Engineering the AI Prompt
This is where you customize exactly what the prompt will ask for when sending the API call. You should include clear and specific information with proper context along with any form fields that you want the AI to take into consideration.
Using Form Fields in your prompts
To include form fields in the prompt you are engineering, all you need to do is use the field ID for that field, then wrap it in %%. For example, if the field ID is f_name as in the image below, you would use that user response in the prompt as %%f_name%%.
NOTE: When referencing input fields it is recommended to make those fields required to avoid users not filling them out.
Now that you know how to use form fields in your prompt, we can break the AI Prompt down into the following parts:
{High-level request} + {User input} + {Interpretation} + {Specific request} + {Response format}
- High-level request: "Write an SEO-focused product description for a product I am adding to my online store."
- User input that you want to be considered: "The product name is %%product_name%%, the features are %%product_features%%, and the use cases are %%use_cases%%. The perfect customer for %%product_name%% is %%perfect_customer%% between %%customer_age%%."
- Interpretation and use of user input: "I want you to research effective SEO keywords using the information that I have provided which you will use in a product description for my listing."
- Specific request that you want the AI to respond with: "Respond with a detailed product description that will rank for the keywords you researched."
- AI Response format: "Only return the plain text, do not ask follow-up questions, write in clear understandable language."
Adding additional context
The OpenAI models are all cut off with information up until September 2021, and thus may not know all you wish it to know. Luckily, as long as the information is not too much, you can feed it to the AI as part of your prompt.
A good example of this is how we gave the AI knowledge of our plugins in the Recommendation Engine use case which you can see here.
Below is an excerpt from that prompt:
There really isn't any magic happening here, other than telling the AI information it may not know in a organized way with all the context needed to complete our request.
We found that the best way to do this is to follow this format:
{product name} + {url} + {brief description} + {qualifiers like key features and use cases} + {requirements} + {disqualifiers}
Now that may seem pretty intense, and will very likely be different for your use case, but it will give you a clear way to feed the AI information it may not know.
NOTE: The key with all things prompt-related is to engineer, test, then iterate until you get responses you are happy with. It is also worth noting that responses from GPT 4 are generally better than those you would receive from GPT 3.5.
Engineering a Custom Prompt Persona
If you find that our predefined personas do not suit your needs, you may want to craft your own custom persona. This essentially becomes a part of your prompt and tell the AI in which capacity it should interpret your prompt.

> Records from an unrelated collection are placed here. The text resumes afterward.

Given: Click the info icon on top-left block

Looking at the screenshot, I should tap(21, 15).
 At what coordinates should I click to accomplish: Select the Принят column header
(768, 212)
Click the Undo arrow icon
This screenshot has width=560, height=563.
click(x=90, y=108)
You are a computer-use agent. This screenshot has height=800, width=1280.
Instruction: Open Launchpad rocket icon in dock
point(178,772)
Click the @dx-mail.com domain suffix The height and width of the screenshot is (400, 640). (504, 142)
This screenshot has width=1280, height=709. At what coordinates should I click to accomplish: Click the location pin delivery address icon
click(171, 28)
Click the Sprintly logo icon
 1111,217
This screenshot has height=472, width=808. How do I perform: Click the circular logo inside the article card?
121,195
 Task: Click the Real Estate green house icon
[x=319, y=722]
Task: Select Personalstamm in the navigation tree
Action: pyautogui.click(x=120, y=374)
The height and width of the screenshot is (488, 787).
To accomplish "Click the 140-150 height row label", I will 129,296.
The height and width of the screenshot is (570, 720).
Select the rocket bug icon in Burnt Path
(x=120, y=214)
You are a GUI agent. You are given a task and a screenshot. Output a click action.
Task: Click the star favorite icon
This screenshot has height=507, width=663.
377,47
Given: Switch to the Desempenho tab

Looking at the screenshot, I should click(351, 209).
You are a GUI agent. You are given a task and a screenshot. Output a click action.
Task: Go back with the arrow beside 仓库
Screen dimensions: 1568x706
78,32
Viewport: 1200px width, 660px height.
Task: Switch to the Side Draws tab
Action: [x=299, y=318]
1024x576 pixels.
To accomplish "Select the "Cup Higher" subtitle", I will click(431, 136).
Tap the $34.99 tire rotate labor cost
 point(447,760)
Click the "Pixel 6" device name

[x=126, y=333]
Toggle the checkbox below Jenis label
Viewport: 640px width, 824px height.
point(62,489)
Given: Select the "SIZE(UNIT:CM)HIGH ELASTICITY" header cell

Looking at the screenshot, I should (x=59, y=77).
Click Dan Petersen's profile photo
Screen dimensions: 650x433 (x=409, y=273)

These are typically shorter and to the point and a typical format for a persona would follow this structure:
{AI role} + {tone} + {limitations}
- AI role - Define what the AI is a specialist in.
- Tone - Give your AI a personality like fun, rigid, etc, as this will determine the language it uses when responding.
- Limitations - If you want to restrict the AI from responding to certain topics or in any other way, you should define that here.
For example, a quick persona for an AI that specializes in things that relate to the French Revolution, might look something like this:
"You are an AI historian that specialized in the French Revolution from the perspective of the French. Your tone is educational with a cheeky side. You will not answer any questions that relate to anything other than the French Revolution."